▶ **Exercise data**
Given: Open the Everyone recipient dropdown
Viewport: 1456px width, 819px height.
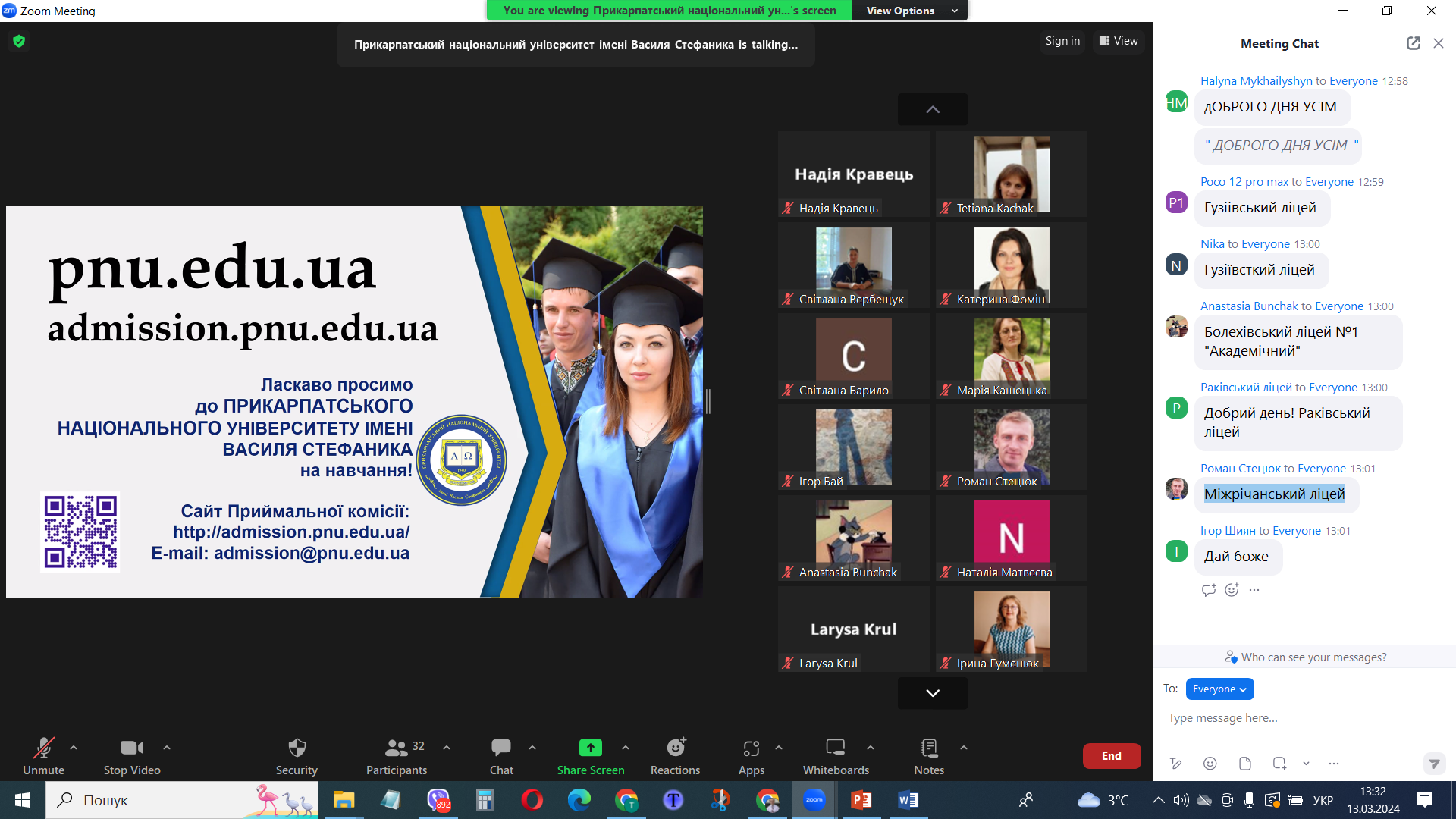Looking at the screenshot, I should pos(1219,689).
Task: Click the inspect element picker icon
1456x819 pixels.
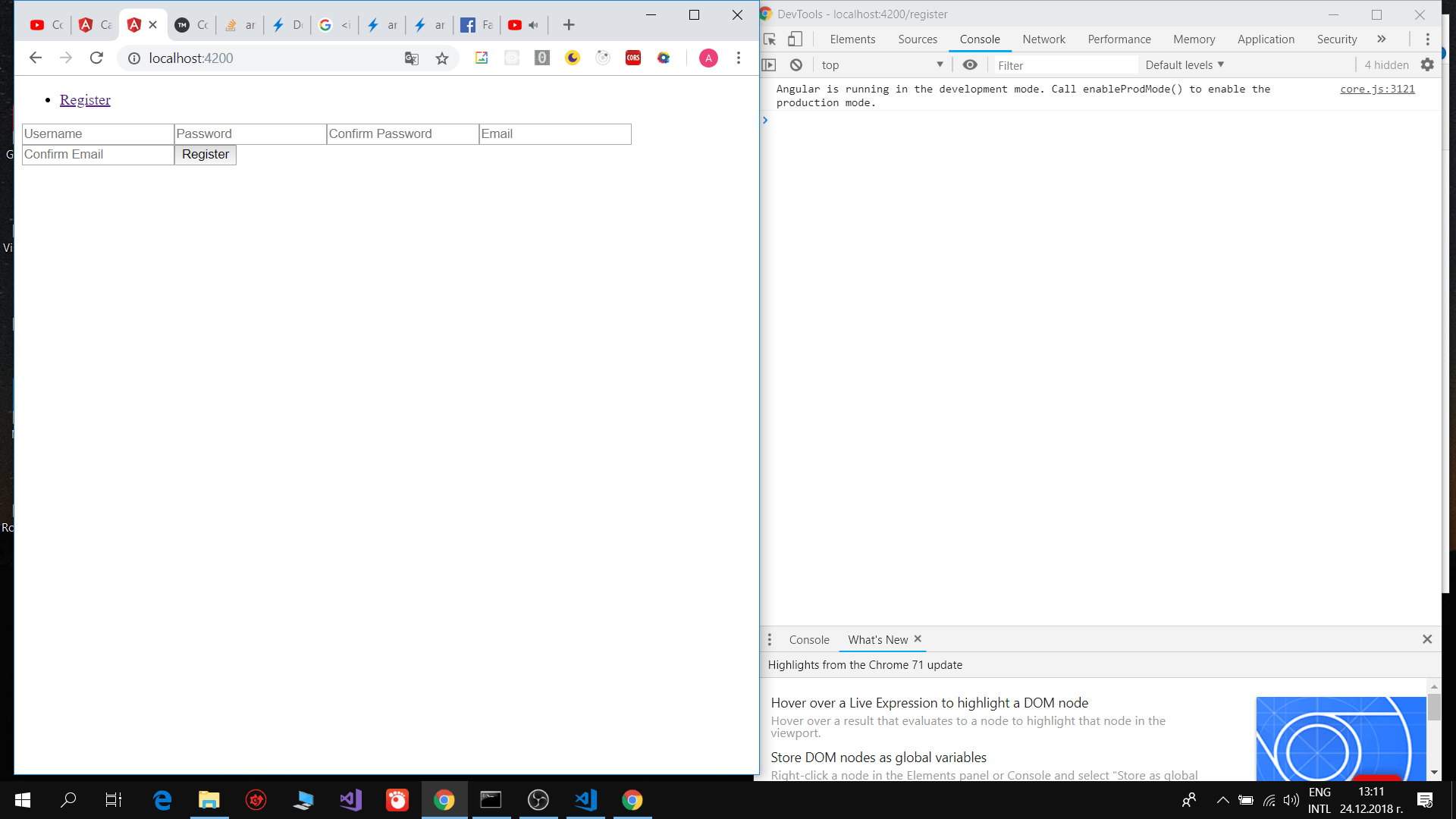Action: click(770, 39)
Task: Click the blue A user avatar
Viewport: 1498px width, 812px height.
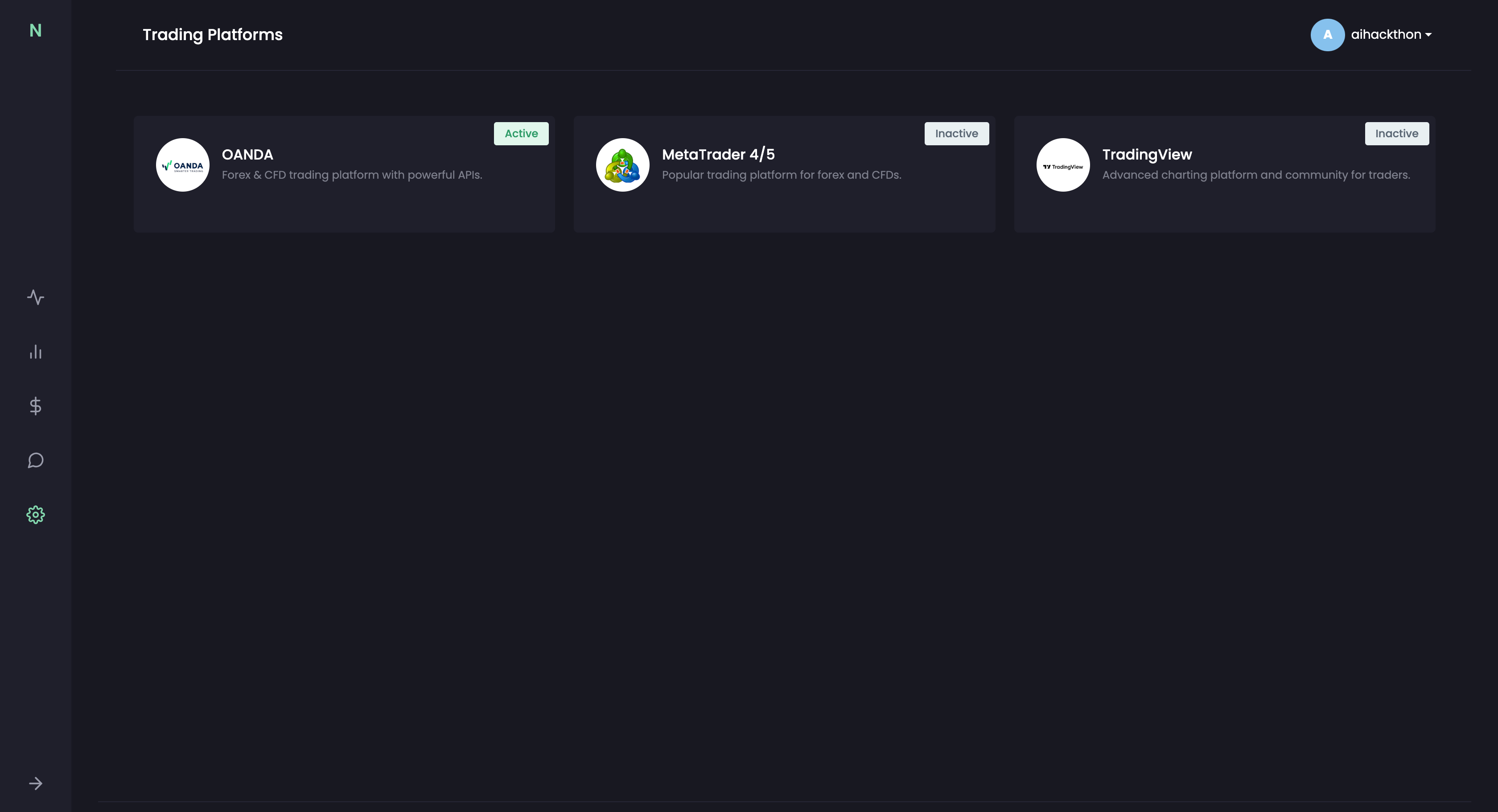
--
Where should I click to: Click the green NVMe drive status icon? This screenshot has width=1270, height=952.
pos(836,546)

▶ **Requirement**
Taking the entries above, extract every line from the one bearing "Viewport: 1456px width, 819px height." through the one bearing "Viewport: 1498px width, 812px height.", exactly, with no pictures.

▶ **Exercise response**
Viewport: 1456px width, 819px height.
Looking at the screenshot, I should pos(1219,689).
Task: Click the inspect element picker icon
1456x819 pixels.
Action: click(770, 39)
Task: Click the blue A user avatar
Viewport: 1498px width, 812px height.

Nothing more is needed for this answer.